Is there a reason you can’t do this? It seems like Epic REALLY want you to make your extensions pull data themselves instead of supplying it to them, which sounds kinda backwards and uncomfortable. So if I register a hotbar, it’ll have to check it’s owner, check if owner has an inventory, get data from it and display whatever is in there, instead of the owner just giving the hotbar a reference to the inventory.
You need to define a new type of UObject which will be used to ‘configure’ the extension point. The way it works is tricky. You access the UI Extension Subsytem from BP, then you use Register Extension (Data /for Context) , and use Construct Object node to create a class of your custom UObject data type. Pass that constructed object as the Data parameter.

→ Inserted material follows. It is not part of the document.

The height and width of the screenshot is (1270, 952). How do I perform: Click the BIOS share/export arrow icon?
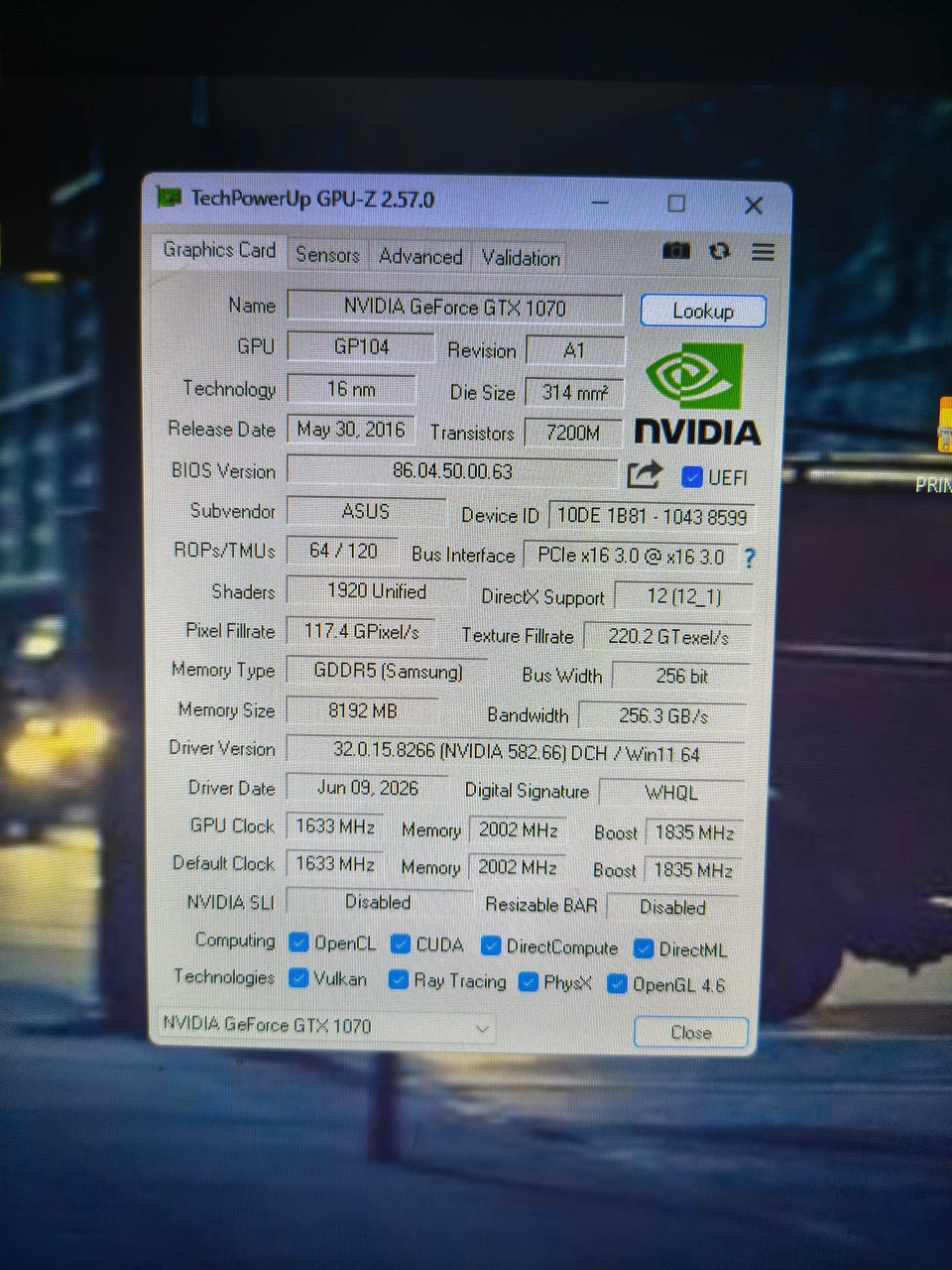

If you use a version with context, you need pass a Local Player object as the Context object parameter. This is for multiplayer games where widgets need to be player-specific.
In the UI Extension widget details panel, in UI Extension subcategory, you will need to register your UObject data type as an entry in the Data classes array. Then, finally, you need to bind both provided delegates:
The ways these delegates work is Get Widget Class for Data receives your custom UObject data type, which allows for discriminating for a Widget class.
Configure Widget for Data receives an instance of that class and also the UObject data type which can then further be used to customize the widget.
This solution is obviously for configuration at init time. For update during runtime, use an event dispatcher.
It’s been a while since I wrote my answer, but if I recall you can pass any UObject into the node Register Extension’s Data pin (see image 1), and on the other end, in either the Get Widget Class for Data or Configure Widget for Data bindings which you can create (see image 2), you will have to cast to your type to recover the original data intact. Does that help you in any way?
Would be nice to get more info even if its from epic, somehow they have all of the data stored in a special data asset “LyraExperienceActionSet” which i am assuming most cannot use unless you override the default gamemode for the lyra gamemode system. So unless you are building off of lyra, because lyra doesn’t even bind those events (unless they already bound them in C++ someplace). They really need to figure out how to incorporate lyra systems into the engine without completely wrecking game mode since it would break a lot of peoples projects unless it was optional. I guess for now, I will look into recreating the LyraExperienceActionSet and see if i can bind the widgets through the data asset. I would prefer not to use their “binding” since those are tick.
This system has nothing to do with Lyra really, besides coming with the game sample, and can be used without it. ContextObject is of type ULocalPlayer and Data can be any UObject.
LyraExperienceActionSet is a UDataAsset which modularly activates certain content and calls these functions behind the scene. But it sits on top of this and isn’t required to use UI Extensions.